Unless one is crossing direct from Florence to Venice, by the Futa Pass and Bologna, Ferrara, as a stopping place on one’s Italian itinerary, is best reached from Ravenna. The road is flat, generally well-conditioned and covers a matter of seventy kilometres, mostly within sight of the sea or lagoons, more like Holland even than the country through which one has recently passed.



The Madonna of Chioggia

Of all the romantic Renaissance shrines of Italy none have a more potent attraction than Ferrara.

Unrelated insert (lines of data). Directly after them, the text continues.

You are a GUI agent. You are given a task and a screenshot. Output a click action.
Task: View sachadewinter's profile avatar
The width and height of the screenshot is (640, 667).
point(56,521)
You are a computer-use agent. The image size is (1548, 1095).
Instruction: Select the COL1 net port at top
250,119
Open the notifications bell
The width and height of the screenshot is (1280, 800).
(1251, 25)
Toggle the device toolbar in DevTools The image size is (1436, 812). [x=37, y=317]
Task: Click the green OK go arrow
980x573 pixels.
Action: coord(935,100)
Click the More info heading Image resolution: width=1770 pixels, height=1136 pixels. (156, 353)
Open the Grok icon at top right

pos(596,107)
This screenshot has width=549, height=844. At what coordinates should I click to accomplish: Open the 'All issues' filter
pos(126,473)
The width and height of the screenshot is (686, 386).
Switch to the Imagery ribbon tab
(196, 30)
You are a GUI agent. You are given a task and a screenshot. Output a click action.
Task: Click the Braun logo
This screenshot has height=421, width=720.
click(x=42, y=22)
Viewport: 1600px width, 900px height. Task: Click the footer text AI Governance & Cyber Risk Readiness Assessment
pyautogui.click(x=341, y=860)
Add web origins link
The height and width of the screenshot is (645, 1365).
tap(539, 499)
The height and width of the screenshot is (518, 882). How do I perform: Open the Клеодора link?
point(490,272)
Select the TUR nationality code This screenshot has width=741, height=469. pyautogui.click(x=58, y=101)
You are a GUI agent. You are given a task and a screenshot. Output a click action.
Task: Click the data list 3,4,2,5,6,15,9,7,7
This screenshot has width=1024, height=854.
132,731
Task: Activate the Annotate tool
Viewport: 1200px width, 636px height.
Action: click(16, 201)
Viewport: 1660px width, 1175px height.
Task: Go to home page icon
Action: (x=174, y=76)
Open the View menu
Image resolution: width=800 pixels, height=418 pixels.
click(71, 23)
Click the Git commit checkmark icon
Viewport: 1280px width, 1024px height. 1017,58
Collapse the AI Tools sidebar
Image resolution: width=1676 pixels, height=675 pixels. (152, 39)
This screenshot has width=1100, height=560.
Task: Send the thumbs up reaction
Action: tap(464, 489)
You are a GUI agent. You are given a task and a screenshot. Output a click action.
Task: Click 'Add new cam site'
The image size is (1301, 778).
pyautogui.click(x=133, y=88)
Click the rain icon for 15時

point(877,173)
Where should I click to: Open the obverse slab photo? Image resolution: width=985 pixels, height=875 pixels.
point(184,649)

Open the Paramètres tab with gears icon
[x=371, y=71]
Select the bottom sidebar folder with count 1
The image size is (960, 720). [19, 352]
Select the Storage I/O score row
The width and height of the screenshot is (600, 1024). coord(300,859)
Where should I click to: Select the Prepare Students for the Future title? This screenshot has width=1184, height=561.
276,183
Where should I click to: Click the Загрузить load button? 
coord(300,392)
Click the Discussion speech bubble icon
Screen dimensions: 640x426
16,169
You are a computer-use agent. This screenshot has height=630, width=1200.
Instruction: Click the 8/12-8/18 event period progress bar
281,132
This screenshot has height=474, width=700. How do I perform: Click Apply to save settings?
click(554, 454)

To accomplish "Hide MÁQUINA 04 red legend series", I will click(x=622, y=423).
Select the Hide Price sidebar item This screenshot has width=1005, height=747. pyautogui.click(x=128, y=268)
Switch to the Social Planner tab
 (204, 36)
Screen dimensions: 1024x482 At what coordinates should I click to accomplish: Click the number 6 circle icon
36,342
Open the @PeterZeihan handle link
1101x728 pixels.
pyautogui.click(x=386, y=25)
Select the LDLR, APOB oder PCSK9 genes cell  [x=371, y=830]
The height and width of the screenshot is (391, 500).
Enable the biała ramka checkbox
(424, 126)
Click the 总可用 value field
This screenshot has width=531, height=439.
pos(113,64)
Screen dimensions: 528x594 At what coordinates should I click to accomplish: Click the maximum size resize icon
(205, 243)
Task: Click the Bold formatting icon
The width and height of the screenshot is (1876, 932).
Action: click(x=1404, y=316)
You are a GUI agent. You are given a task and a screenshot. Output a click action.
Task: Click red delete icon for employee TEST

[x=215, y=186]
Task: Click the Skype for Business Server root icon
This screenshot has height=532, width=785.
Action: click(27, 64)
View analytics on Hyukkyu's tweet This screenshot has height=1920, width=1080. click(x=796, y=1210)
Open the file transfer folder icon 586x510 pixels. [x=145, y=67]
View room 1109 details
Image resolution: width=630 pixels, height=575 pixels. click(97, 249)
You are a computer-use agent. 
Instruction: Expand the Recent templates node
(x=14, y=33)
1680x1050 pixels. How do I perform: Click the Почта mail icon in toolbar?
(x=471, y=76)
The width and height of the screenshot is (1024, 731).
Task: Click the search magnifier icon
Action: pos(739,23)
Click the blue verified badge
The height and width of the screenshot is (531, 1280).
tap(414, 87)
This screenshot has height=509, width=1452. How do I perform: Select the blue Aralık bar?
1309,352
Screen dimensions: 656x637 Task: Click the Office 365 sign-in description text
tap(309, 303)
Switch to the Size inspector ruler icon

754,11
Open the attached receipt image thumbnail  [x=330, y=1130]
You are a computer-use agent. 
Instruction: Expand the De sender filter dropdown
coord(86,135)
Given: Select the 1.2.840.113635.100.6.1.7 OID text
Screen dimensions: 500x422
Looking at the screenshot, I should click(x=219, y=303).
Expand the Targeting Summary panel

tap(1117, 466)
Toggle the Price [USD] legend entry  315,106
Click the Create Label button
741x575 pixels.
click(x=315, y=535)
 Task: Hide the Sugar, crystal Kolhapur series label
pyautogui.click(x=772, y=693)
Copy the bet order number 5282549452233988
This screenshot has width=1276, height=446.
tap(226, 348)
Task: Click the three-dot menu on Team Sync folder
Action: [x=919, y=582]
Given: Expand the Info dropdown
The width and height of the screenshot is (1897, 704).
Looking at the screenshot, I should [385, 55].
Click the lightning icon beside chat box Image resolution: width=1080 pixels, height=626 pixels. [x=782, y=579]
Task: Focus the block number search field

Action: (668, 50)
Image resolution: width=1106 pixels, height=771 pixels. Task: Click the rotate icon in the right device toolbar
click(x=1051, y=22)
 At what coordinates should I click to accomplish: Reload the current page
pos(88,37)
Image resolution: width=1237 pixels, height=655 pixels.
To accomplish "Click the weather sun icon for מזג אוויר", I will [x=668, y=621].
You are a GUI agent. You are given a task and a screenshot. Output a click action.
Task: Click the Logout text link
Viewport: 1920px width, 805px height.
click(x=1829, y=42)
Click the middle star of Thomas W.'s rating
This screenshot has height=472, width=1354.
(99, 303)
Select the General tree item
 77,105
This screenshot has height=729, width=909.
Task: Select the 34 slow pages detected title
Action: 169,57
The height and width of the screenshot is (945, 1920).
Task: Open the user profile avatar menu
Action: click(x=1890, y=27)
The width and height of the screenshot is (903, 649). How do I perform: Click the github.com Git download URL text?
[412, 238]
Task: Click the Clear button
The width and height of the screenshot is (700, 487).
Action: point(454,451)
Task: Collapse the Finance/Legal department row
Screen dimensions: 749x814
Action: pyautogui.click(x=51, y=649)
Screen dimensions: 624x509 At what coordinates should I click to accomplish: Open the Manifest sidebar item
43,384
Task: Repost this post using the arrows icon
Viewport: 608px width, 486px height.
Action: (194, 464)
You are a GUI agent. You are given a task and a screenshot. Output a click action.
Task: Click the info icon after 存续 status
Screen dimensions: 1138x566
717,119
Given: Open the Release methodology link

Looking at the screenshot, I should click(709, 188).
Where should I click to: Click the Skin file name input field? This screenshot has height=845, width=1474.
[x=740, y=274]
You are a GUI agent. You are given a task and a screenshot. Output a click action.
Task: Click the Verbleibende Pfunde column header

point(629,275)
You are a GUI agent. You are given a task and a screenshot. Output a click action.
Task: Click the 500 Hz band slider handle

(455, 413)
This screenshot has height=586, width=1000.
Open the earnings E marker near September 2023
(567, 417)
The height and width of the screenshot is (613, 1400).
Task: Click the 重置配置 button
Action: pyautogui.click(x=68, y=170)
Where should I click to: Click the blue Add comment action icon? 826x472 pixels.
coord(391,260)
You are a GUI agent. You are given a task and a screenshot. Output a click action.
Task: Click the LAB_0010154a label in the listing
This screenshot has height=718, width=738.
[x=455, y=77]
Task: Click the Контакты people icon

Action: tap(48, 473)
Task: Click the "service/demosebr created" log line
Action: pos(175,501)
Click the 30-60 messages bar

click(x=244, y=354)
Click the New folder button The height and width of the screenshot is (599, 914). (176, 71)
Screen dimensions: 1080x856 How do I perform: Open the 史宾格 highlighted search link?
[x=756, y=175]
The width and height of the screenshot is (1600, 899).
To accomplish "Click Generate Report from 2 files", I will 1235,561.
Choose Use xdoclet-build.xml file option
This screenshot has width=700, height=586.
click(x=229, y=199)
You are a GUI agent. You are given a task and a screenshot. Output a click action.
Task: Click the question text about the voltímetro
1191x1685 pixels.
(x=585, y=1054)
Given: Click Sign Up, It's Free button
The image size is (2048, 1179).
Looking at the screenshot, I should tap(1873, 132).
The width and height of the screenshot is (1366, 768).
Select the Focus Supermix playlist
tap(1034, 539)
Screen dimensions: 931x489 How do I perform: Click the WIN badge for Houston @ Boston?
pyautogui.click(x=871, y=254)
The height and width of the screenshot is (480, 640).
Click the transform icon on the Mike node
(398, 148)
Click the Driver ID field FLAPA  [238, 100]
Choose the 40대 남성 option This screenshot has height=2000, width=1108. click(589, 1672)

The Ferrara of the Middle Ages, like the Ferrara of to-day, is a paradox. No Italian State of similar power and magnificence ever exerted such disproportionate influence upon mediæval Italy; no city in United Italy in which are so combined the fascinating treasures of the past and modern political and industrial enterprise is so ignored by the casual traveller. Once the strongest post on the frontier of the Papal States, the seat of the House of Este, the abiding place of Torquato Tasso and Ludovico Ariosto, and the final marital home of Lucrezia Borgia, the golden period of its sixteenth century magnificence has sunk into an isolation unheeded by contingent development, and its inhabitants have shrunken to a bare third of their former numbers.

The ducal family of Este lived the life of the times to the limit of their powers. They, one and all, inherited a taste for crimes of various shades, just as they inherited the love of art. Alfonso, Duke of Ferrara, had no profound moral sense in spite of his finer instincts, and was so “liberal minded” that he shocked Bayard, the “chevalier sans peur et sans reproche,” into crossing himself “more than ten times” as an antidote, when he first came into the ducal presence.